Cho-Cho was a "health clown" who toured the USA during the 1920s, visiting classrooms, and trying to encourage kids to eat more vegetables, take baths, and brush their teeth. In a way, he was like the opposite of Ronald McDonald (Ronald being a clown who encourages children to eat junk food).
CHO stood for "Child Health Organization," which was the group that dreamed him up and sent him out. Some more info from the book Children’s Health Issues in Historical Perspective
The clown Cho-Cho was trained to "teach health, sugar coated with all the nonsense and fun of the sawdust ring." The Health Fairy, a public health nurse, told "delightful stories," and a cartoonist drew "a white loaf of bread into a sour-faced boy,... a brown loaf into a round-faced smiling boy," and "vegetables weeping great tears because children do not eat them."
All three travelled to elementary and secondary schools, as well as exhibitions, fairs, and "any place where children were gathered together.
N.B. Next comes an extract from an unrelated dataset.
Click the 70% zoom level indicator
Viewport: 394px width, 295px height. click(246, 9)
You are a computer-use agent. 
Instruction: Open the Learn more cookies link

A less traditional figure was CHO's pseudo-professor Happy (played by Clifford Goldsmith), who entertained child and adult audiences with snappy health maxims.
Happy, the Health Fairy, and the cartoonist worked well within the boundaries of CHO's program, but when the clown who played Cho-Cho began to regard himself "as a real authority on diet, hygiene, and even the morals of childhood," and deviated from his "carefully learned lines," the organization had to find a new Cho-Cho.